• TASK OBJECTIVE
Every line below containing the word "agent" should be found and copied.

• INFORMATION GIVEN
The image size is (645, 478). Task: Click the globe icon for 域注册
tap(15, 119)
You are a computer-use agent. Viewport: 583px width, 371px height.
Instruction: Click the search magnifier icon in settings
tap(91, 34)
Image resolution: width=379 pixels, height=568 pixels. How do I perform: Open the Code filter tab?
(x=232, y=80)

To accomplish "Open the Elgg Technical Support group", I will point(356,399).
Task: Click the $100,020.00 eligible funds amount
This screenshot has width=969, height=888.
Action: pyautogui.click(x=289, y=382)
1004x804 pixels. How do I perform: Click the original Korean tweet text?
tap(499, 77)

...

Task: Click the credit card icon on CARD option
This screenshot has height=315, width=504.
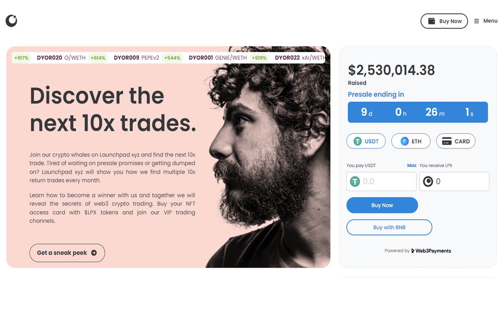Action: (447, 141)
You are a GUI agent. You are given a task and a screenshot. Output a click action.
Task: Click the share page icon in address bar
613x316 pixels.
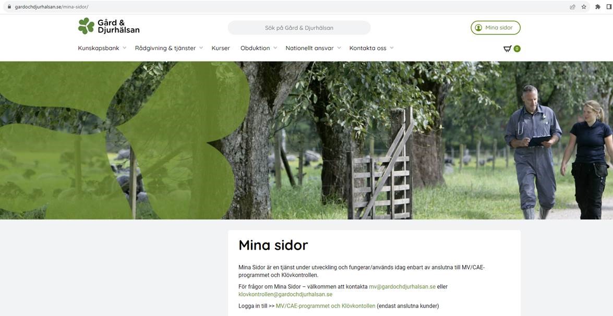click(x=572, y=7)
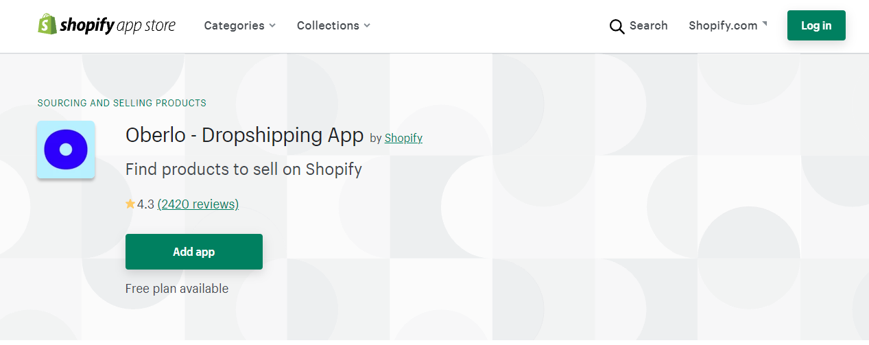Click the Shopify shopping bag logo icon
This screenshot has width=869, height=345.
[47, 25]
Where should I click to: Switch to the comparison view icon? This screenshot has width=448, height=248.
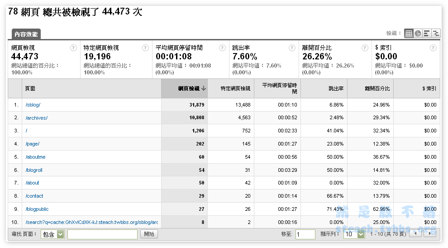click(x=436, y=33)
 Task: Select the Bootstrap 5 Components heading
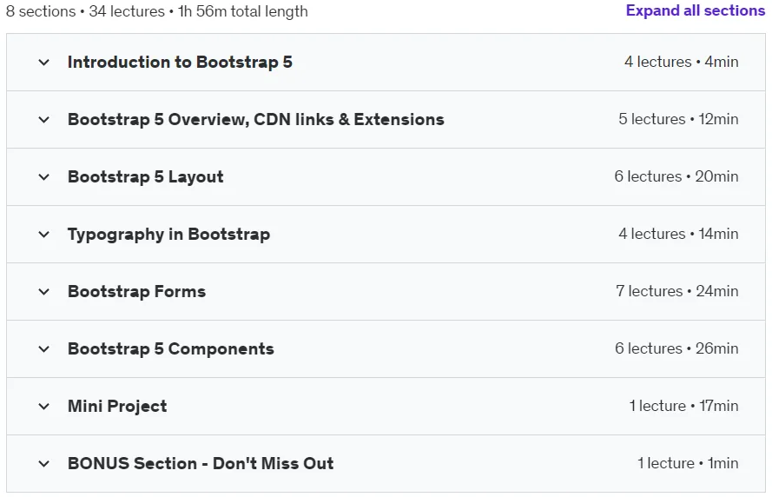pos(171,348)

* * *

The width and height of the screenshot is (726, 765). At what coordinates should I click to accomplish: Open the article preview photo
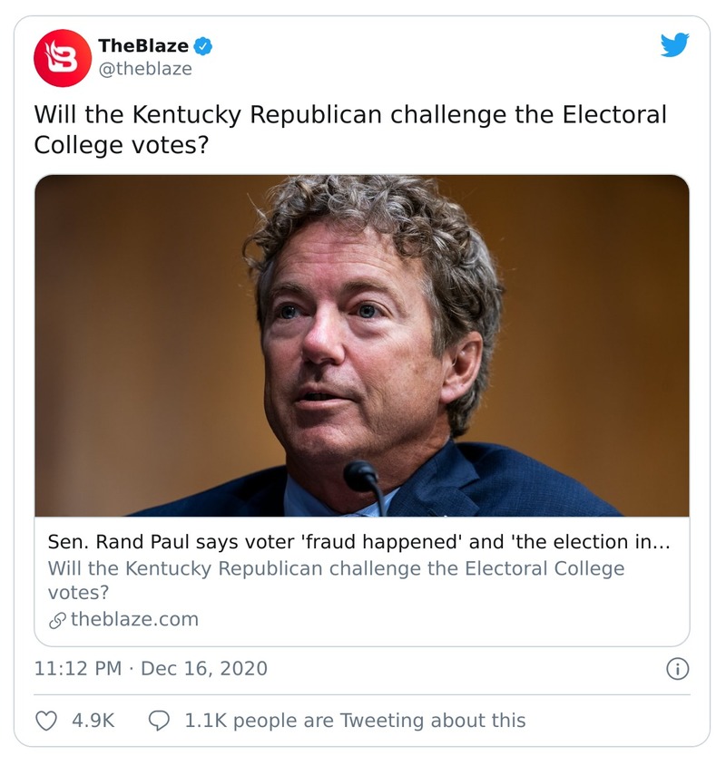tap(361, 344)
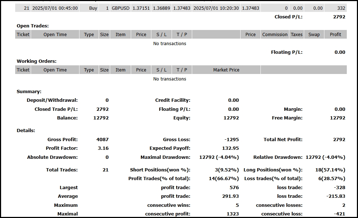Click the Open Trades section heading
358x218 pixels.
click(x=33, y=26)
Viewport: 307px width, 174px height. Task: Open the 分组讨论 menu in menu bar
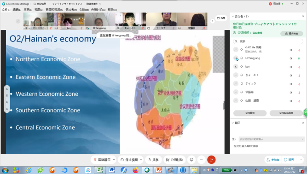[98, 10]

• ANSWER TO THE PROBLEM
You are a computer-use agent. Viewport: 583px width, 371px height.
You are a GUI agent. You are given a task and a screenshot. Output a click action.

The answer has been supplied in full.